Yeast/Mold/Candida Diet-Friendly Recipe: Chana Masala!

22 Feb

I know what most of you must be thinking.  Chana ma – who – a?  Chana masala is an Indian dish which features chickpeas in a spiced tomato sauce.  If you’ve never had the pleasure of eating it, I HIGHLY recommend you give this recipe a go.  It’s truly amazing!  If you’ve had the pleasure of eating chana masala in the past, I strongly recommend you try out this recipe as well.  It’s time to honor those tomatoes I missed so dearly during the month of January.  The original recipe was found at: http://www.theppk.com/2011/08/chana-masala/ .  I modified the recipe just slightly and made a smaller quantity.  As much as I would have loved to eat the larger quantity, I was low on ingredients.  This recipe yields about 3 or 4 servings.  Enjoy (and feel free to invite me over for dinner should you decide to make this ;-))

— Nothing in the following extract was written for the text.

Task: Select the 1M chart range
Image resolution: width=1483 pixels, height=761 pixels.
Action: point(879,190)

Chana Masala: Part 1 – The Spice Blend:

*2 tsp cumin

*1/2 Tbsp coriander

*1/2 tsp ground turmeric (what gives curry its yellow tint)

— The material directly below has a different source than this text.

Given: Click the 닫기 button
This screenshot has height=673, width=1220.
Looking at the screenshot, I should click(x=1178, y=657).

*1/4 tsp fennel seeds, chopped

*1/4 tsp cardamom

*1/8 tsp cinnamon

*Pinch ground cloves

*1/8 tsp ground cayenne pepper (optional & more/less to taste)

*1/2 tsp garam masala (optional but awesome)

Chana Masala Part 2 – Ingredients + Directions

*1 1/2 Tbsp coconut oil

*1 small/medium red onion, sliced in medium pieces

*1/4 tsp red pepper flakes

*2 large cloves garlic, minced

*1/2 heaping Tbsp minced fresh ginger

*2 Tbsp finely chopped fresh cilantro

*1 1/2# tomatoes, diced (~3 medium tomatoes)

*Fresh black pepper

*1/2 tsp salt

*2 cups prepared chickpeas(or 1-15-oz can chickpeas) – I recommend the dried chickpeas from scratch since they are the star of the recipe, but if canned means you’ll actually make it, then go that route!

*Juice of 1 lime

*Juice of 1/2 lemon

Directions: Preheat a large pan over medium heat.  Meanwhile, mix together the spice blend in a small bowl.  When the pan is hot, saute the onion in the coconut oil for ~10 minutes until nicely browned.  While onions saute, prep the other veggies.  Add garlic, ginger, and red pepper flakes & saute until fragrant ~30 seconds.  Add the cilantro and saute until wilted.  Add spice blend & toss to coat the onions, lettting the spices toast a bit(~1 minute/so).  Add the tomatoes & mix well.  Add salt, pepper, & chickpeas.  Cover the pan and bring the heat up a bit.  Let cook a few minutes at this higher heat.  Remove the lid and cook for 20 more minutes on low heat, so that the flavors meld and the sauce thickens.  Add lime and lemon juice.  Let sit for 10 minutes or so off the heat before serving.  Serve with brown basmati rice & garnish with cilantro.  I have been allowing myself ~2 cups of whole grains per day and 1 1/2 cups legumes per day on this diet.  I ate 1 cup of the masala over 1/2 cup of rice and found it to be a perfect ratio!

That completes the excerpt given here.